Werben um die Innovation City
12.11.2009 | 18:21 Uhr 2009-11-12T18:21:00+0100
Bottrop. Oberbürgermeister Bernd Tischler bringt die Stadt beim Initiativkreis Ruhr als Kandidatin für die Niedrig-Energie-Stadt ins Gespräch.
Die Innovation City spukte auch in den Köpfen der illustren Runde, die sich im Klärwerk der Emschergenossenschaft in der Welheimer Mark über Zukunftstechnologien austauschte. „Das kann ja nur Bottrop sein”, sagte Oberbürgermeister Bernd Tischler, als Landeswirtschaftsministerin Christa Thoben (CDU) darauf zu sprechen kam, dass der Initiativkreis Ruhr ja auch eine Art Niedrig-Energie-Stadt sucht.
Die Ministerin ermunterte den Oberbürgermeister, dem Initiativkreis die Vorzüge der Stadt in dessen Wettbewerb um das Vorzeige-Viertel für Energie-Effizienz und Kohlenstoffdioxid-Minderung näher zu bringen. „Ich habe mich getraut, Eon nur zwei Teilräume zu nennen”, sagte Christa Thoben lächelnd – nämlich in Herten und eben Bottrop.
Energiebedarf aus regenerativen Quellen decken
Der Ort schien gut gewählt für den kurzen Gedankenaustausch, ist das Klärwerk doch auch ein Ort innovativer Energie-Erzeugung. Zu 60 Prozent deckt es seinen Energiebedarf aus den eigenen regenerativen Quellen, unterstrich Dr. Jochen Stemplewski, der Vorstandsvorsitzende der Emschergenossenschaft.
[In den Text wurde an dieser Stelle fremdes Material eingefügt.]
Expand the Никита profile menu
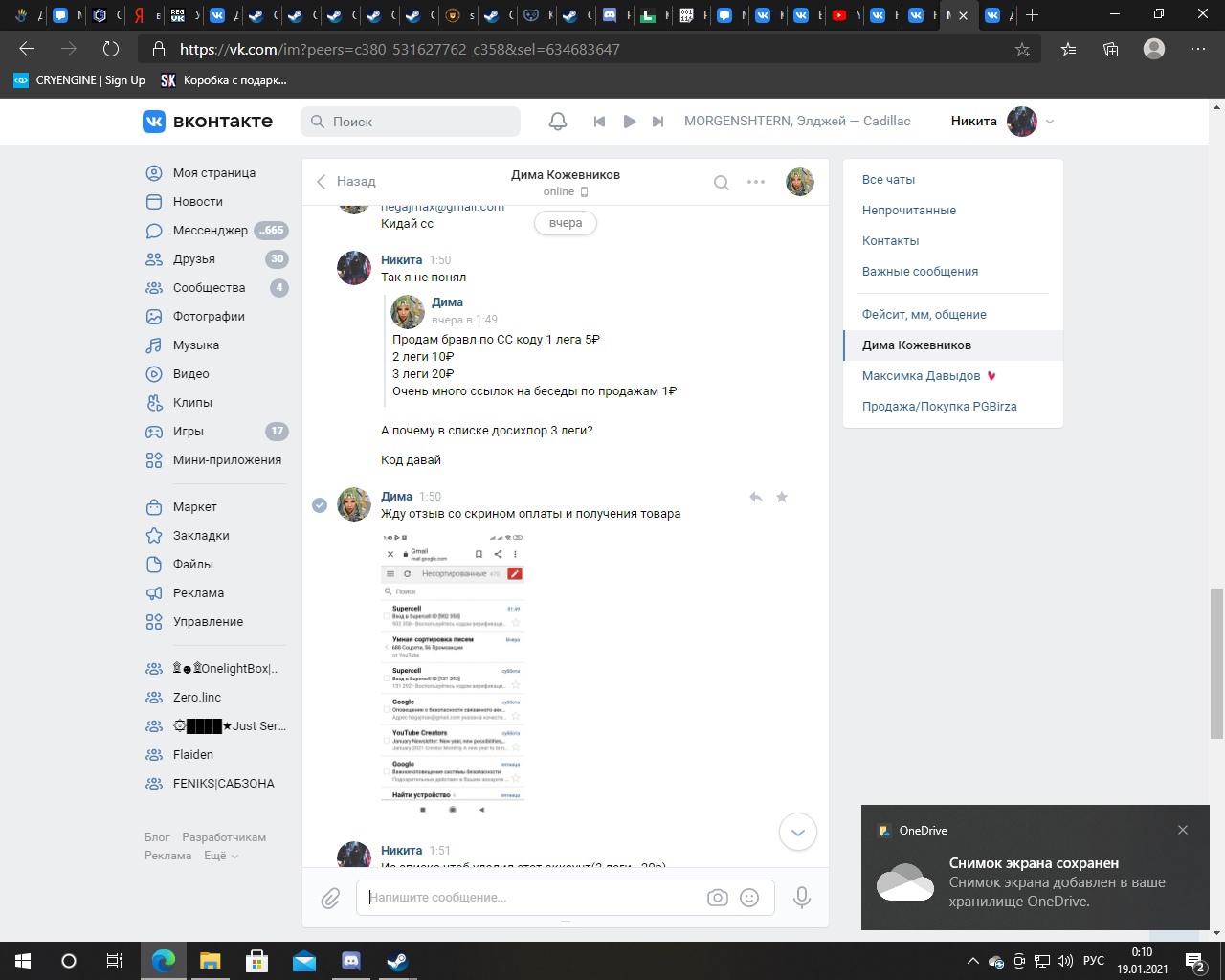The width and height of the screenshot is (1225, 980). click(1050, 122)
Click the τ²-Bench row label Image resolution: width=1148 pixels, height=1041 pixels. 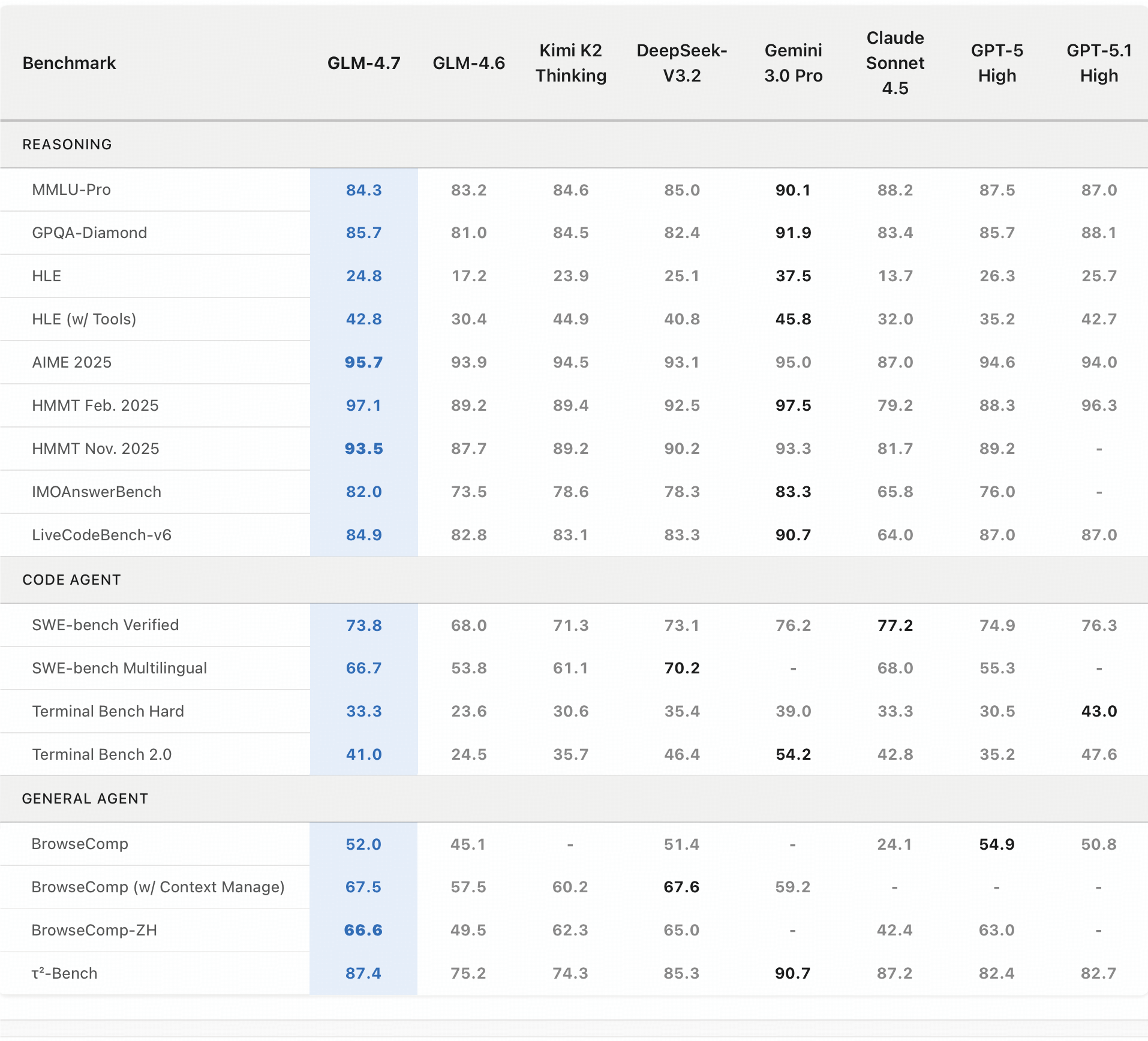64,973
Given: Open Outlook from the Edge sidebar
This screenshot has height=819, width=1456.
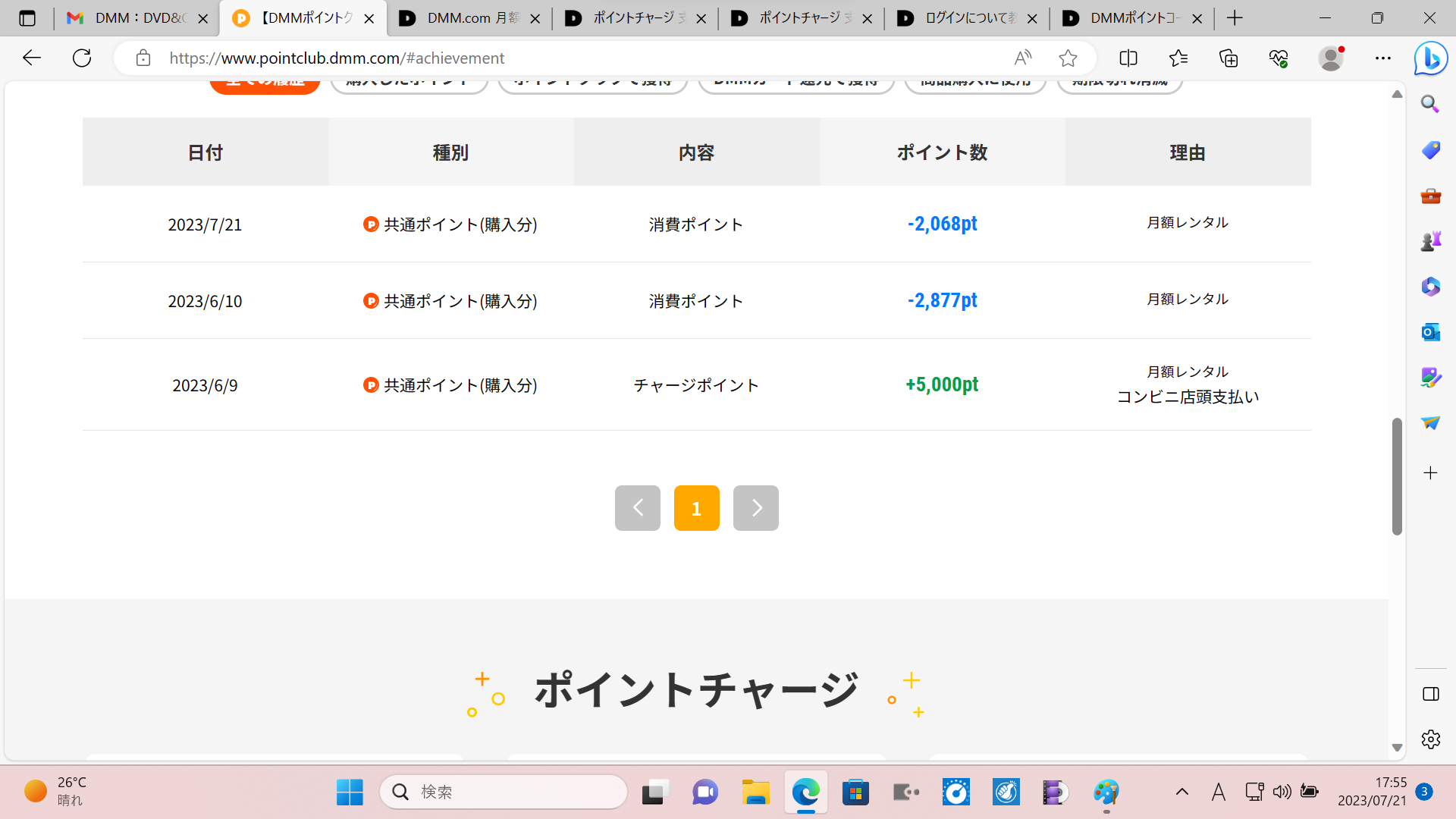Looking at the screenshot, I should [x=1430, y=331].
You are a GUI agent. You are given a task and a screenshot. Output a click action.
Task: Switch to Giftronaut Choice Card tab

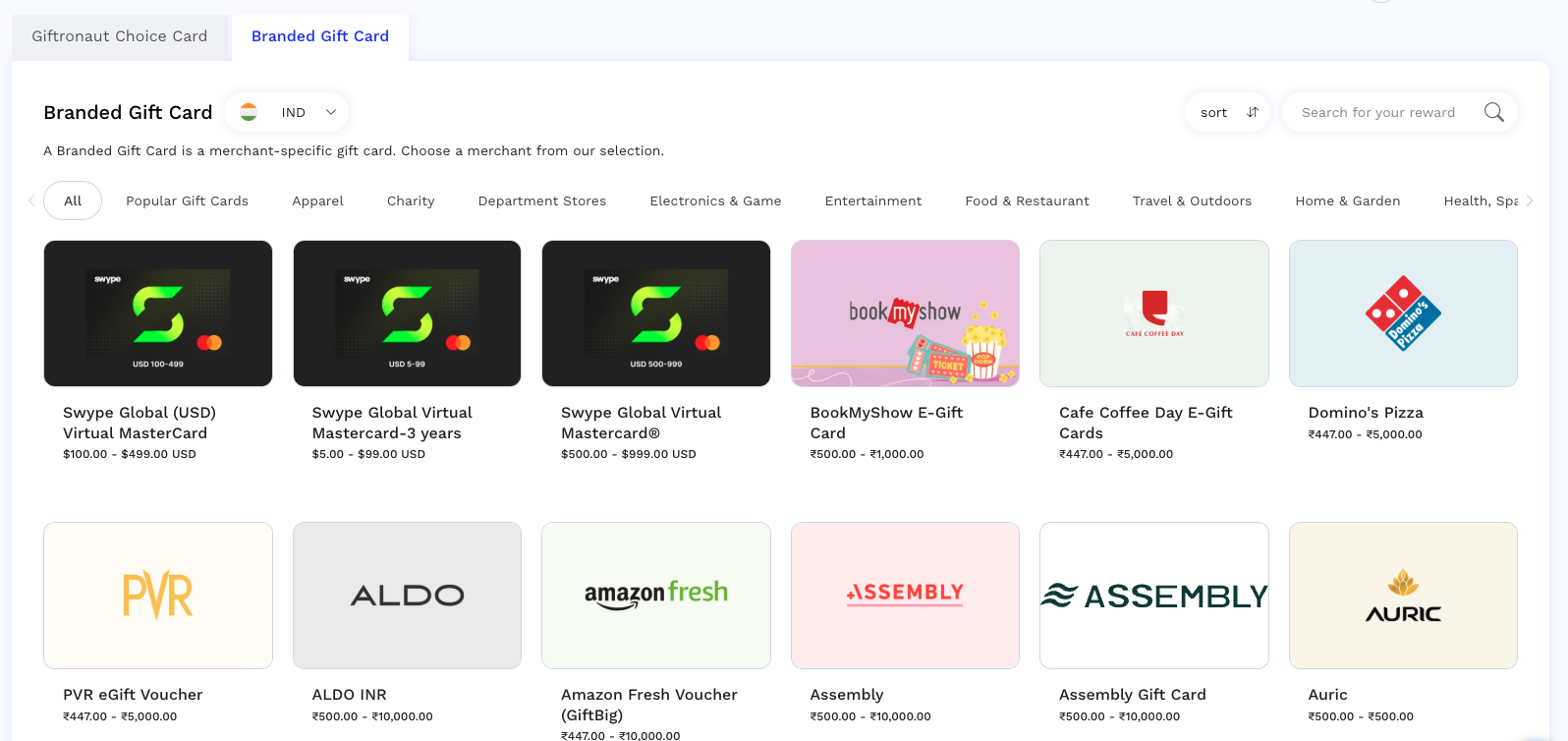click(120, 36)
Dazu produziert es Strom aus dem Faulgas, das in seinen vier großen Faulbehältern entsteht. Aus einem Teil stellen die Techniker auch Bio-Erdgas her, das als Treibstoff für die werkeigene Fahrzeugflotte dient. Aus dem Erdgas gewinnen sie außerdem hochreinen Wasserstoff. Damit wird über eine 900 Meter kurze Pipeline ein Wasserstoff-Kraftwerk gespeist, das das Schulzentrum in der Welheimer Mark mit Wärme versorgt. „Emmissionsfrei, sauber und klimafreundlich”, sagte Stemplewski. Der dort gewonnene Strom wird ins Netz von Emscher Lippe Energie gespeist.
Wasserstoff-Pipeline führt durch Bottrop
Um die Innovationen im Sektor Energie-Erzeugung und Energie-Effizienz besser zu vermarkten, soll ihre Umsetzbarkeit vor Ort demonstriert werden. Innovation City wird also ein Praxistest.
Der Initiativkreis Ruhr setzt dabei auf die Erneuerung gewachsener Stadt- und Gebäudestrukturen. Sein Ziel ist es, Kohlenstoffdioxid-Minderung mit höherer Lebensqualität und Wirtschaftlichkeit zu kombinieren. Dabei sollen die Synergien der Unternehmen genutzt und solche Projekte umgesetzt werden, die einzelne Akteure alleine nicht realisieren könnten.
Und der Wasserstoff aus Klärschlamm soll irgendwann ja auch Sprit für Wasserstoff-Fahrzeuge werden. Ein Projekt, das wie gemacht scheint für den Wettbewerb des Initiativkreises. Beiläufig erwähnte Stemplewski: „Wir sind im Arbeitskreis für die Innovation City mit dabei”. Bottrop möchte diese Vorzeigestadt werden, unterstrich Oberbürgermeister Tischler: „Unbedingt”. Er habe auch schon den Initiativkreis Ruhr angeschrieben, sagte Tischler. „Es wäre wirklich gut, wenn wir hier modellhaft zeigen könnten, wie durch intelligente Energiegewinnung ökologische Fortschritte zu erzielen sind”, sagte Tischler.
Dafür sei das Projekt in der Welheimer Mark ja nur ein Beispiel. Tischler führte auch den Zero-Emission-Park im Kruppwald an. Und: „Die Wasserstoff-Pipeline geht mitten durch Bottrop”, hob er hervor. Aus der Leitung der Firma Air-Liquide lasse sich mit Hilfe von Brennstoffzellentechnik auch die Siedlung in der Welheimer Mark mit Wärme und Strom versorgen.